I stare at him, dumbfounded.
"You deserve better than a fling with a girl in a foreign country, Peter," He goes on. "Look at Delly. Anybody would want Delly."
"Stop it!"
"I'm just saying…"
"Stop saying…" I begin, realizing I don't want Michael talking about Delly anymore than I want to tell him about Cai.
"Pete, I'm thinking that this girl was your first, right?"
"Michael…" He's definitely into territory that is absolutely none of his business now.
"You don't have to marry the first one, Pete. It's okay. She'll be alright. You should have just kept all this to yourself. You think I'm going to tell Rose everything that happened in France?"
I stop, bewildered by his comment. Surely he means the fighting. Or does he? On second thought, I don't want to know. It has nothing to do with Cai or me.
"I was very happy with Cai," I stammer.
"Of course you were. You don't know anything different, and she made you feel good. Didn't she? Plenty of women can do that. Plenty of women right here, and you'd have much more in common with them. She's not 'special' if that's what you are thinking."
Heat rushes to my face, and I don't know how much longer I can stand still. My fists tighten.
"Cai's my wife. Would you want me to say that about Rose? To say that you could have what you have with her with plenty of women?"
He shrugs.
"It's probably true even for Rose and me," he answers. "I know more than you about this, Pete. Marriage isn't what you think."
"I'm married!"
"For what? A few months? Then you got separated from this girl and put in a prison where you pined for her even though your life with her was awful. Poor girl. She's probably dead, Pete. Even if she's not you'll never see her again. Dad's too kind to tell you these things. He doesn't want to see your reaction, but I'm not afraid of that. I think telling you the truth is kinder. She's gone. She taught you about women and about yourself, and that's something you'll have for the rest of your life. Those memories. Take what she taught you and go love Delly."
His stern expression softens a little when I take a step back, my heel hitting the first step on the stairs.
"Or whoever you want," he adds. "It doesn't have to be Delly just because that's what Mom and Dad want."
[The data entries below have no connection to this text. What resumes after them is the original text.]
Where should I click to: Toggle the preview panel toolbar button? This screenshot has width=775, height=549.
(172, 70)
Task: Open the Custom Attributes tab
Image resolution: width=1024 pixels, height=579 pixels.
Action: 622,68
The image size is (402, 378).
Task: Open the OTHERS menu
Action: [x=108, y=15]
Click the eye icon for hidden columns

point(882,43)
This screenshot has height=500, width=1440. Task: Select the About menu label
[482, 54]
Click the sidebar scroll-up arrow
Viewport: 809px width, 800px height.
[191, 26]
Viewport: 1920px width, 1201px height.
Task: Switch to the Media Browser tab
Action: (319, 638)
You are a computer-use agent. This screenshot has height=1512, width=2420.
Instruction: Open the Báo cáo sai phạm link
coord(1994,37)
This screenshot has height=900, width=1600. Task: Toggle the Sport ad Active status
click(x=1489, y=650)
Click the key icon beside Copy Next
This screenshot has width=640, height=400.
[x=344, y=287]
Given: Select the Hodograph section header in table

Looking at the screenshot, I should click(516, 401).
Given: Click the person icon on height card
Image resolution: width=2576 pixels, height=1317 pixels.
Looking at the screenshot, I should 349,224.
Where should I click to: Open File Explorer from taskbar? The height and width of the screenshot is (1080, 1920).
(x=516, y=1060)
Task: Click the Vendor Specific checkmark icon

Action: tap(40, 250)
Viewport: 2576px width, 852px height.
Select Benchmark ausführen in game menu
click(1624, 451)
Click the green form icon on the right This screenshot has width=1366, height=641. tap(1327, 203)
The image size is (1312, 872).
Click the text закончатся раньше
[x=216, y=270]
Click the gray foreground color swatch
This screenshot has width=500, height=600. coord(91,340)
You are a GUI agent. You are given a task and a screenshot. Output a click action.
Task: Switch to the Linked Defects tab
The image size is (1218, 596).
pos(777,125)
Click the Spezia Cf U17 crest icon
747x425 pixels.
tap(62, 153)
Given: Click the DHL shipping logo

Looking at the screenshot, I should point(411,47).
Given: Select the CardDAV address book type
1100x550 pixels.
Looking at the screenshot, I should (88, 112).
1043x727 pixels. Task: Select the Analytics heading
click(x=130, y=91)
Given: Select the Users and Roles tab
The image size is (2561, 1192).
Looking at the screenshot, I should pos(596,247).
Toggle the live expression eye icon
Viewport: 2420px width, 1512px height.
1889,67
I turn to walk up the stairs.
"Hey, wait a minute…" Michael says, reaching for my arm.
I stop to glare at him.
"Don't touch me! And don't ever talk about Cai again. Ever!"
"Peter, she's a native girl. She probably had this thing for you because you were from far away and different. Isn't that one reason you liked her? Her dark hair and eyes. Her skin. The way she was shaped differently than most of the girls you were used to seeing. Am I right? With the French girls it was their accents and the way they moved. They acted different than most American girls."
I shake my head. "Cai is just Cai to me. I never thought of her as 'different' like that."
Michael chuckles. "Of course you did. Don't lie to me."
"I just fell for her. Like you would any girl," I continue, knowing he probably won't believe me. "She is beautiful, but not because she's 'different.'"
"Well, you've been falling for Delly for years. Don't forget that."
Michael lets go of my arm as I begin to walk up the stairs, not able to stay in his presence a second longer without yelling or cursing at him, neither of which would help the situation.
"What's going on?" I hear my Dad ask.
"Nothing. Peter's just going upstairs," my brother answers.